What you have listed seems ok. You may need some supporting hardware, but you could get those when the need arises. Some advice, get one thing working, then start adding other functions. Get the Xbees talking, then get them to send temp and humidity readings and so on. Then you can start adding WiFi functionality.
Since the ESP8266 can be programmed as if it is an Arduino in the IDE, and can communicate to an Xbee over serial UART and to wifi/the internet, I don’t see the need for an UNO R3. Ofcourse, the Arduinos are a bit more developed and community supported than the recent ESP8266. As a beginner that can matter more in getting started and solving issues you may encounter.
Valen:
Since the ESP8266 can be programmed as if it is an Arduino in the IDE, and can communicate to an Xbee over serial UART and to wifi/the internet, I don’t see the need for an UNO R3. Ofcourse, the Arduinos are a bit more developed and community supported than the recent ESP8266. As a beginner that can matter more in getting started and solving issues you may encounter.

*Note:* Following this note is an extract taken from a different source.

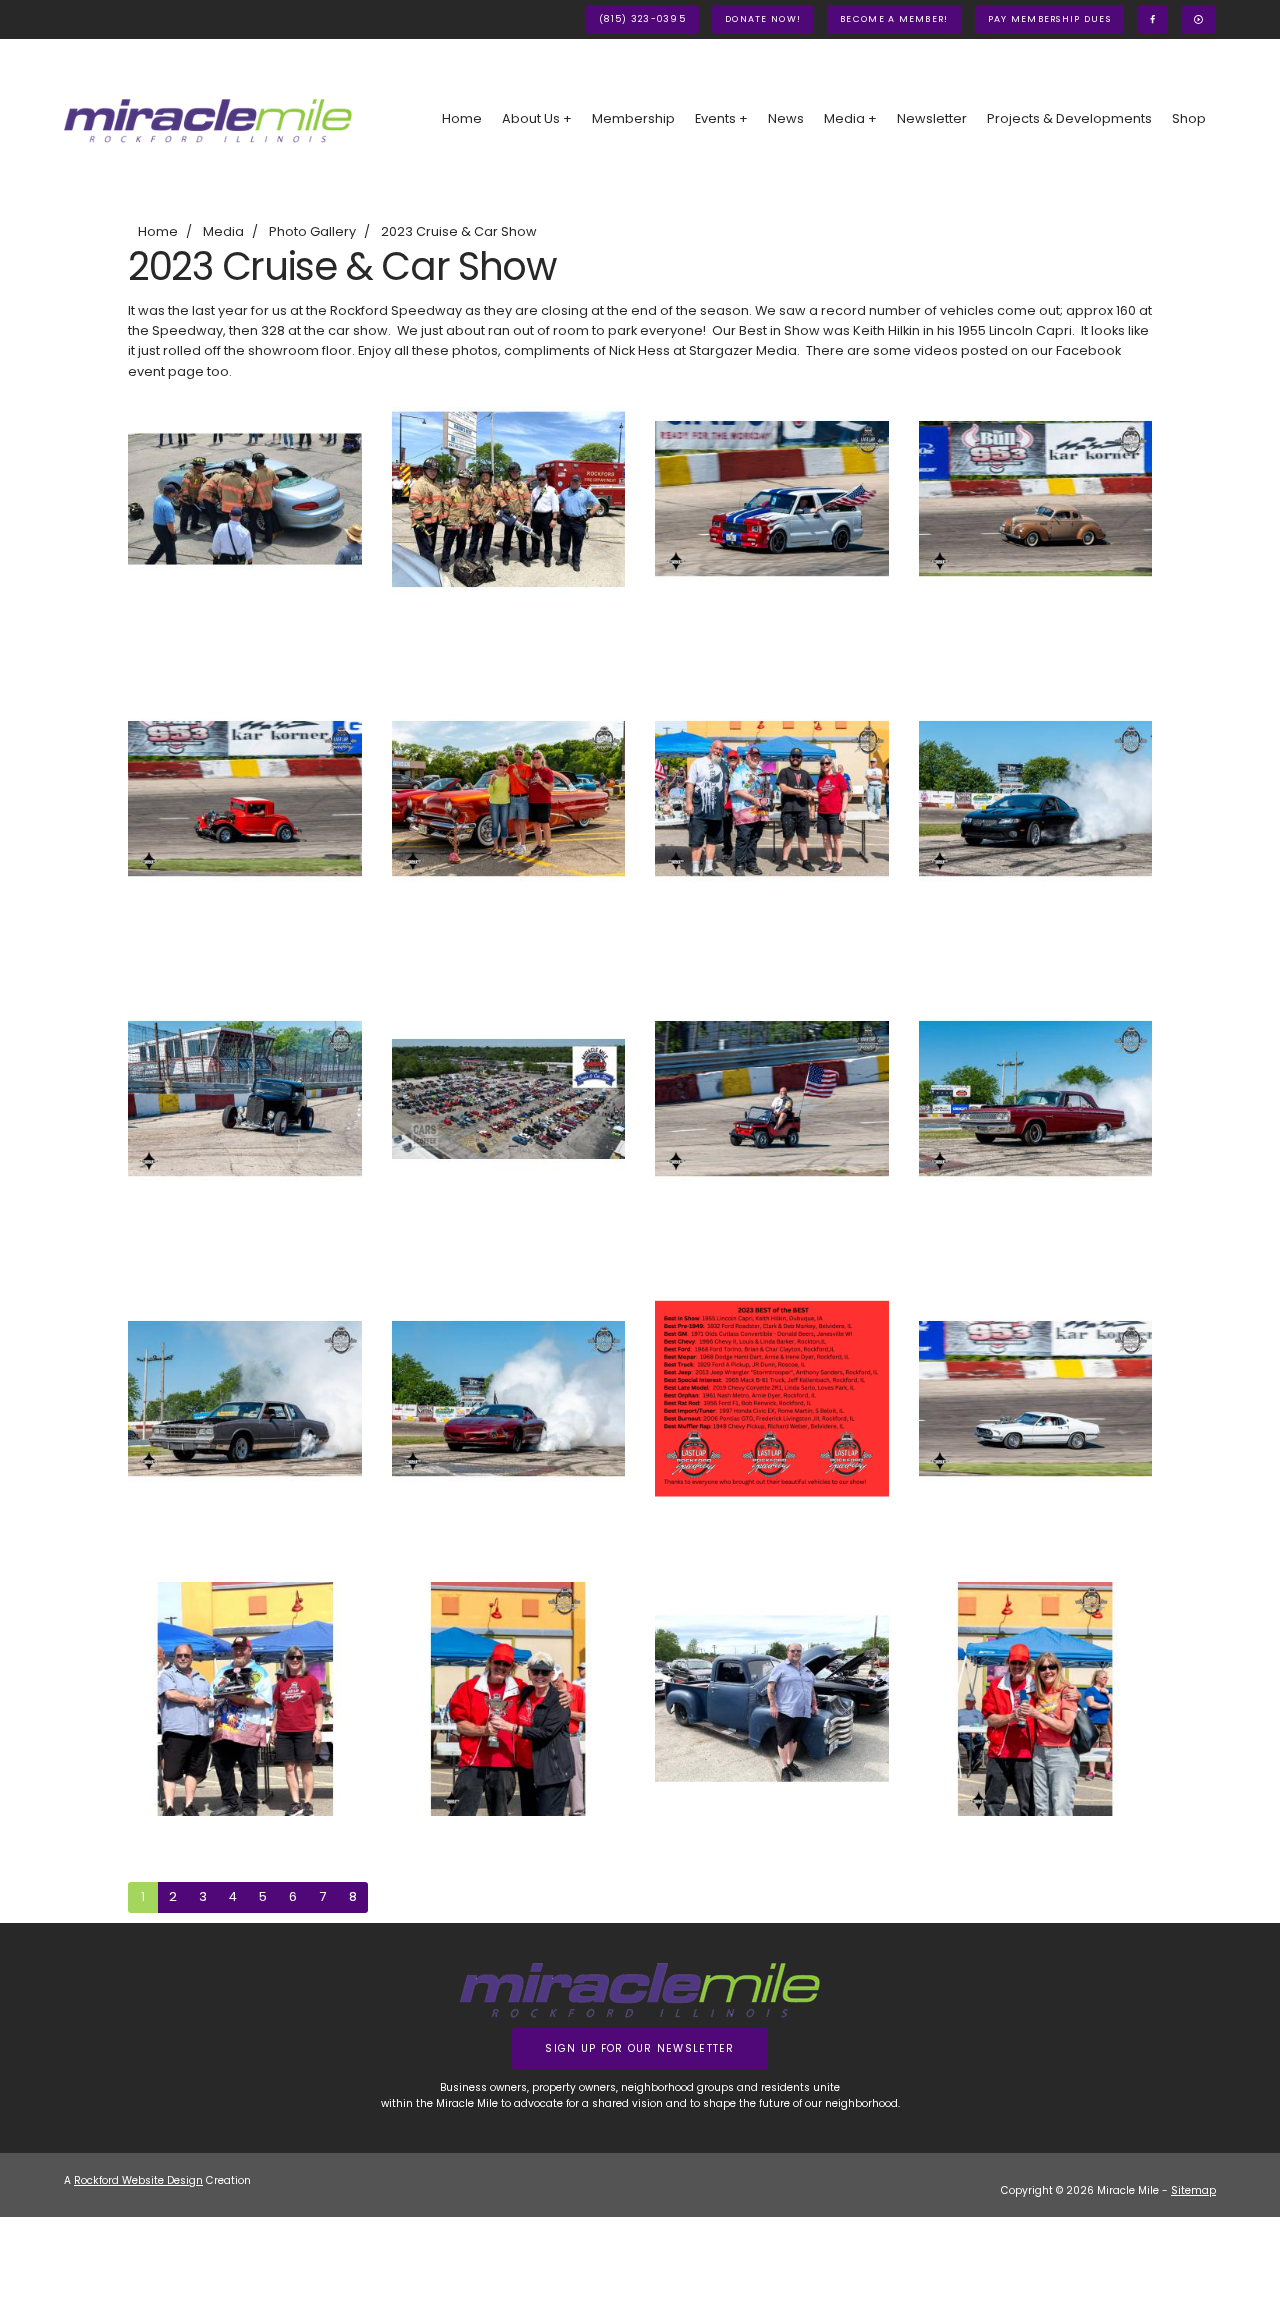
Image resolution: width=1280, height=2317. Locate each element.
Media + (850, 118)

Thanks Valen for that tip. Looking more into the ESP8266 based product, I found the NodeMCU project based on LUA scripting language that looks super interesting and cost nothing!
I will be ordering some to start playing around. https://github.com/nodemcu/nodemcu-firmware even have a MQTT broker example, which is one thing I want to play with to connect to LwM2M device managers platforms.
My goal is to have sensors nodes outside of my WiFi range, connected through a mesh based on ZigBee, where one node would be connected to WiFi or 3G/4G to push/pull MQTT to LwM2M-DM server nodes.
Thoughts and recommendation on which module would be best for that?
Another question is, can I mix in the mesh network, some low power modules and high power modules for longer range sensor nodes?